Tests are registered using the register.Register() function in kola/register/register.go. The registration system supports platform filtering, distribution targeting, version constraints, and various configuration options.

For detailed registration options and examples, see the existing test packages in kola/tests/ or refer to the register.Test struct definition in the source code.

Kola supports running multiple tests concurrently using the --parallel flag, and tests can create multiple machines for parallel execution within a single test.

For performance optimization details and parallelization examples, see existing test implementations in kola/tests/ packages.

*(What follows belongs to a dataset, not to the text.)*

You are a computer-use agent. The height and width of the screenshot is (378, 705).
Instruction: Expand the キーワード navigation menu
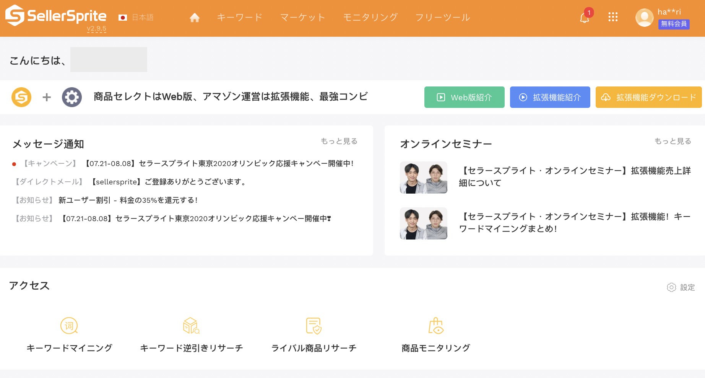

Kola supports running Go code directly on test machines via the kolet agent using "Native Functions". This allows executing complex logic without SSH overhead, useful for file operations, performance-critical code, or Go library integration.

For implementation details and examples, see the kolet documentation and existing native function usage in kola/tests/ packages.

Hierarchical Naming:

// Package-based namespacing
"docker.basic"           // docker package, basic functionality  
"docker.networking"      // docker package, networking tests
"ignition.filesystems"   // ignition package, filesystem tests
"misc.kernel"            // misc package, kernel tests

// Feature-based sub-namespacing  
"cl.ignition.v3.files"   // Container Linux, Ignition v3, file operations
"cl.update.payload"      // Container Linux, update system, payload tests

Best Practices:

• Use package prefixes: Start with the package name
• Be descriptive: Names should clearly indicate test purpose
• Group related tests: Use consistent naming patterns
• Avoid deep nesting: Keep names reasonably short

Registry Organization: The central registry (kola/registry/registry.go) imports all test packages:

import (
    _ "github.com/flatcar/mantle/kola/tests/docker"
    _ "github.com/flatcar/mantle/kola/tests/ignition" 
    _ "github.com/flatcar/mantle/kola/tests/misc"
    // ... more packages
)

Tests are automatically discovered through Go's import side effects when packages are imported.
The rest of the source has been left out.